In Britain it's a similar story, though it's as well to remember that even with as seemingly a clear-cut case as the Satanic Verses, the response of left-leaning intellectuals here was by no means unanimously supportive of free speech. In a sign of things to come, John Berger and John le Carre, for instance, both went out of their way to criticise Rushdie. No doubt had the term been coined then they'd have accused him of Islamophobia.
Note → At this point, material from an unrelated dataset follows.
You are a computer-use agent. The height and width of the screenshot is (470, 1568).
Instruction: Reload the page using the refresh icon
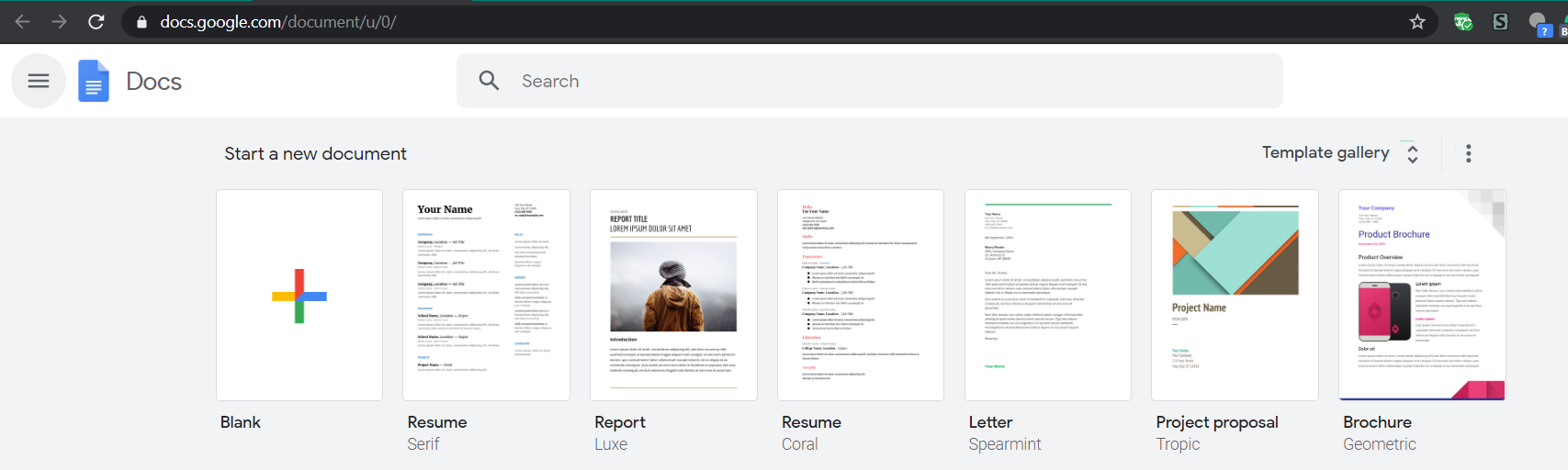click(96, 21)
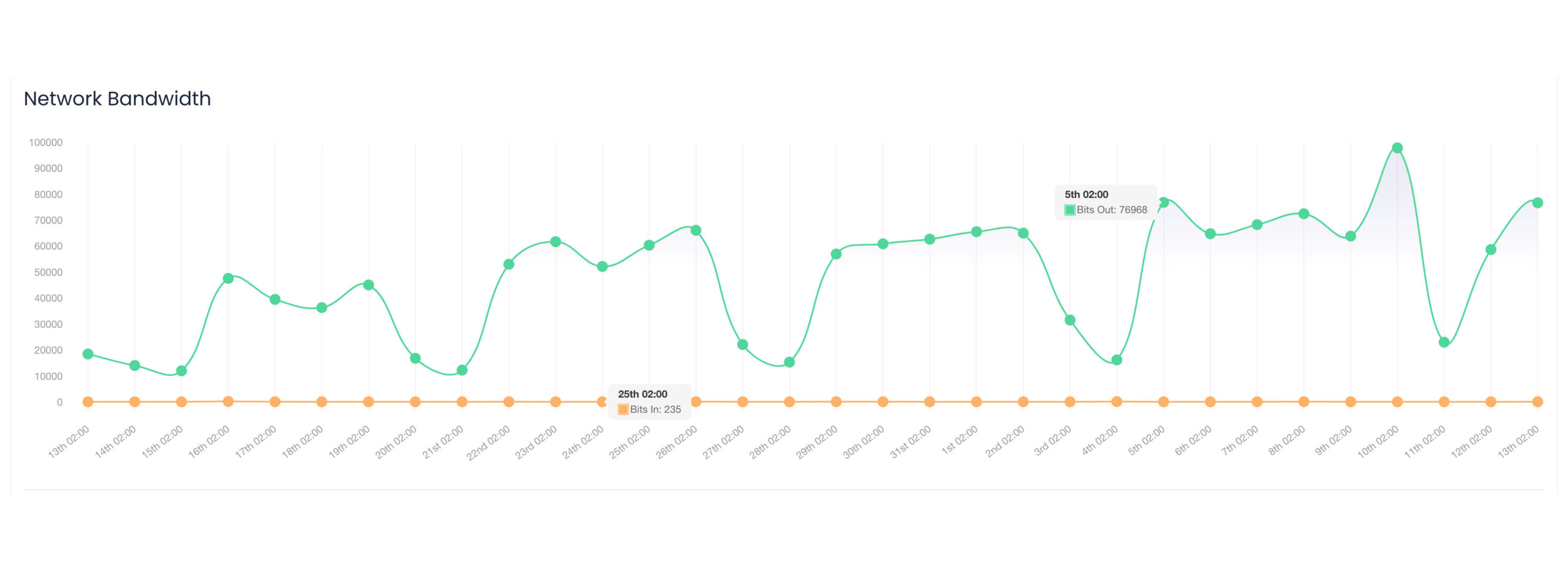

Of course it's easy to see why people like Gunter Grass are able to justify their change of tune. Rushdie is an internationally renowned author, and, hard though many tried to argue it, the charge that he'd deliberately set out to offend Muslim sensibilities was never credible. He was as astonished by the fatwa as everyone else. With the Motoons, well, we're dealing with a generally less respected form of art which has as one of its main aims the deflation of pomposity, the home truth: in a word, giving offense. Plus Jyllands-Posten only commissioned the cartoons when they became aware of a general reluctance to depict Mohammed (for a children's book, in fact) and wanted to test the water, as it were. So it's easy to portray their publication as a gratuitously offensive action.
It wasn't gratuitously offensive though: it was doing just what cartoons are supposed to do: it was stating the case for the right to give offense in the most eloquent way. The sight of Muslims violently objecting to the portrayal of Muslims as violent is as clear a justification as you could want. And can we abandon – please? – the frequent sad observation that the Motoons were badly done, and childish, and pathetic, but OK I suppose we have to defend them because of free speech but really there are much more worthwhile causes. In fact the most famous one, Kurt Westergaard's Mohammed with a bomb for a turban, is a brilliant piece of cartoon art, which says what it wants to say with a wonderful economy. It's a classic – which is why some idiot smashed into his house with an axe the other week. It hurts.
The claim of many Muslims that they're victims – of the West, of the Jews, of the US, of Christians, of the Crusaders - is central to the appeal of Islamists. Any jihad-recruiting group will start of by appealing to Muslim grievances. You could argue – as Carlin Romano was perhaps trying to do in otherwise over-the-top piece here – that the determined resistance by Turkey to any acknowledgement of the Armenian Genocide has much to do with the fact that the first genocide of modern times was of Christians by Muslims, and this sorry fact somewhat dramatically undermines the universal story of Muslims-as-victims that drives the Muslim world.
So the Motoons and our reaction to them is a crucial test of our commitment to free expression against those who insist on being offended, and who seem unable to cope with the state of being offended short of violence once they've managed to get themselves offended. As Der Spiegel point out, and as Ophelia Benson argues here, we're not, at the moment, doing too well.